> Records to use
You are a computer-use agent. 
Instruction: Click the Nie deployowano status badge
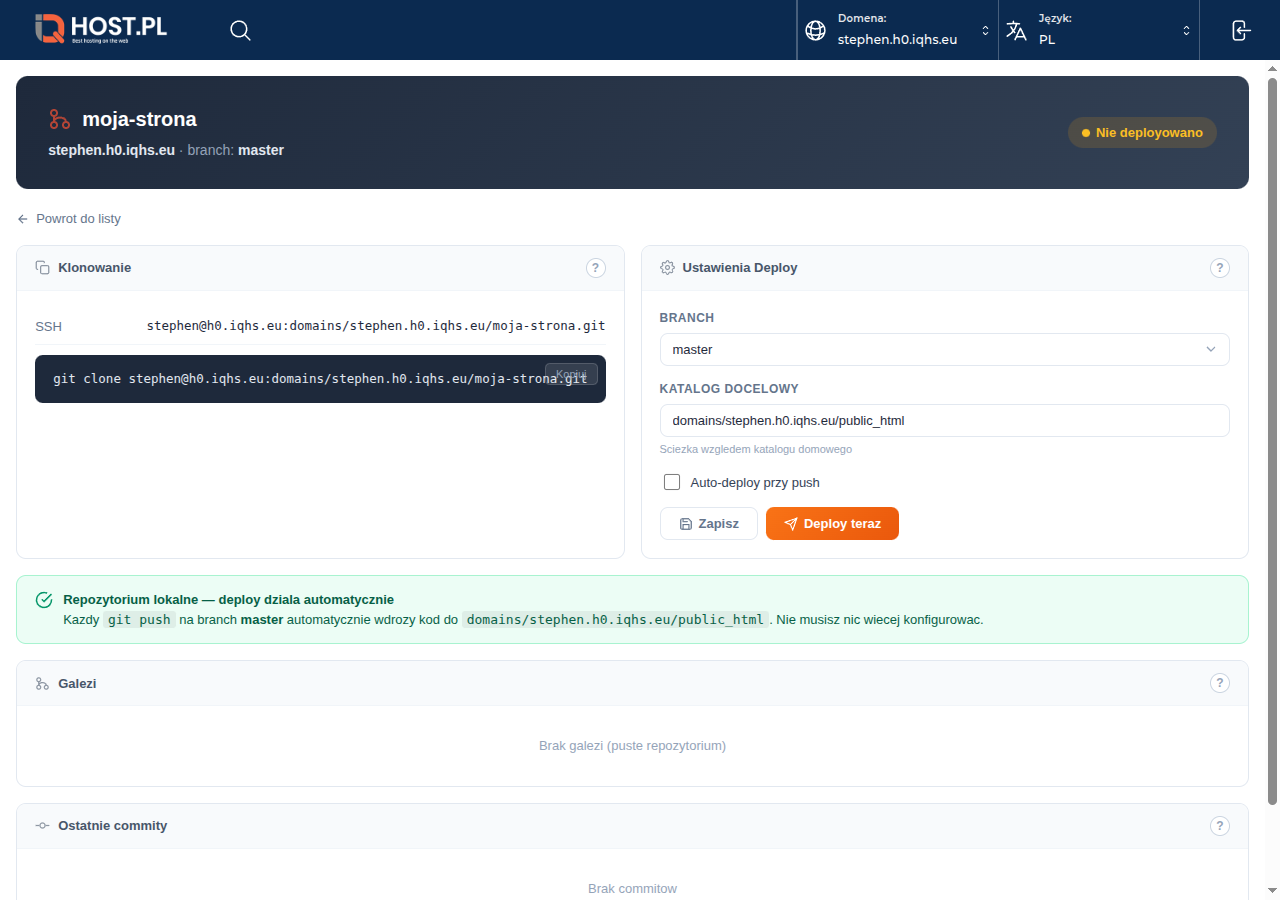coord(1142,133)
--
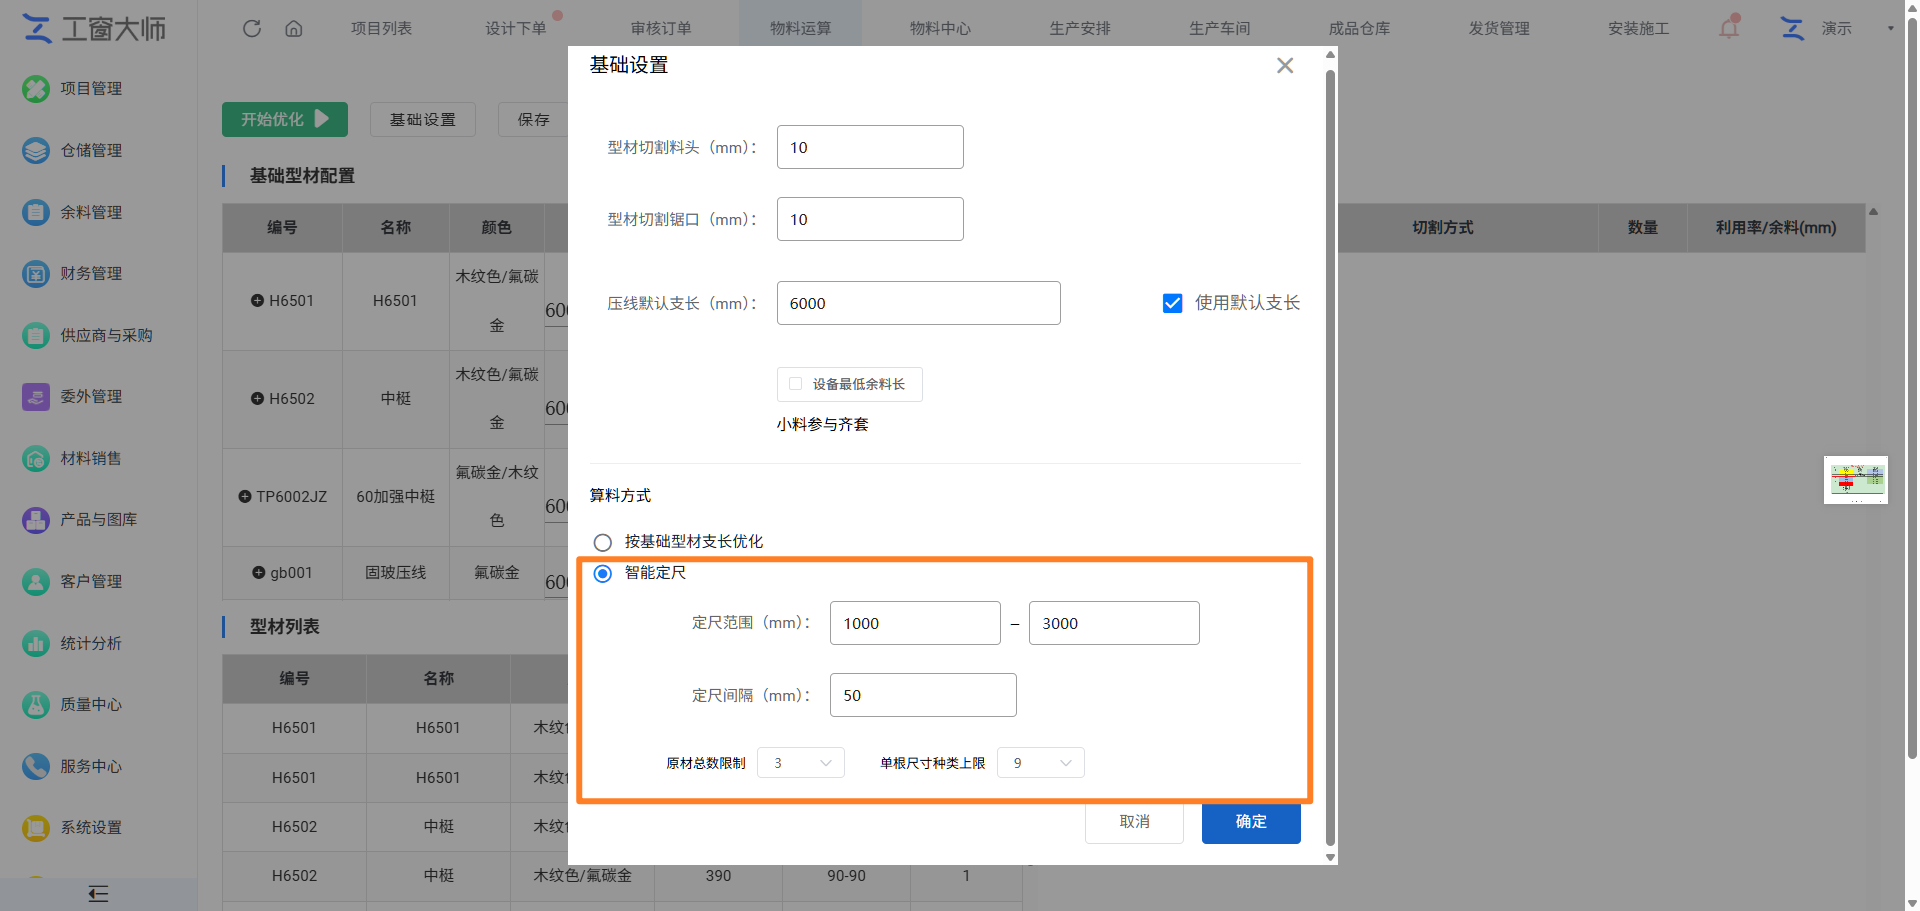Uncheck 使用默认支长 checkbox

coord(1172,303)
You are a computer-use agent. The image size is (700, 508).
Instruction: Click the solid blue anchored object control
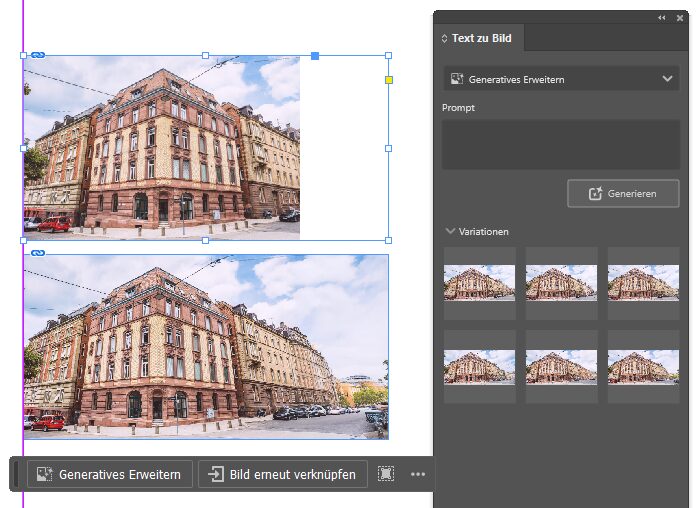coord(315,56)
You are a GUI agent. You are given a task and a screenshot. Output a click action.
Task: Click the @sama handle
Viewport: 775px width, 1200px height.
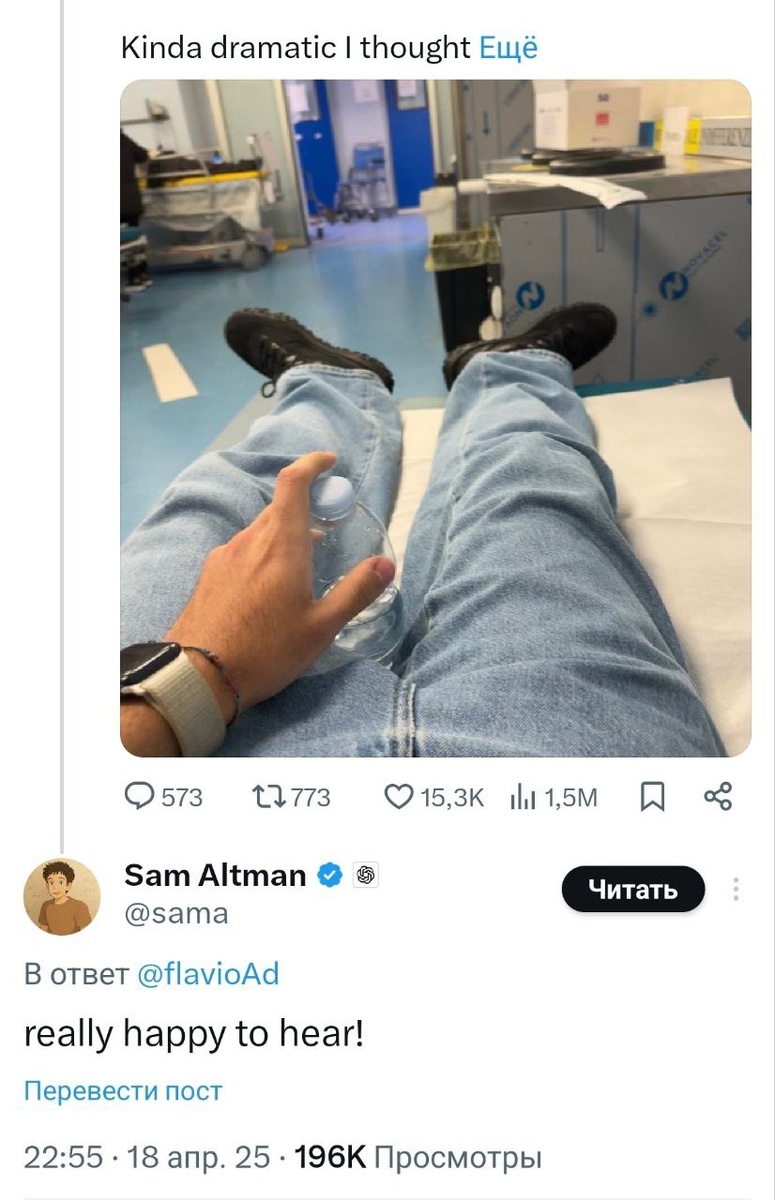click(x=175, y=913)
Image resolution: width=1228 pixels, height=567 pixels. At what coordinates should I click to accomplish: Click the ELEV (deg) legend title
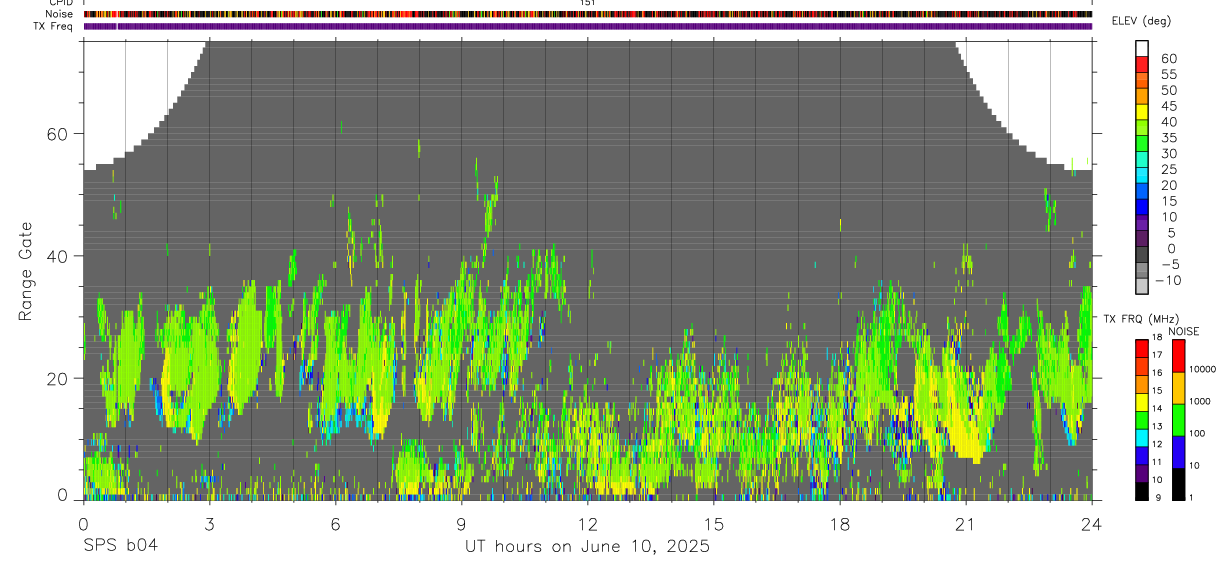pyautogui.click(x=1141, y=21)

> Task details
Exactly how many lines of the listing above hold the word "computer"? Give the number alone.

> Task solution
2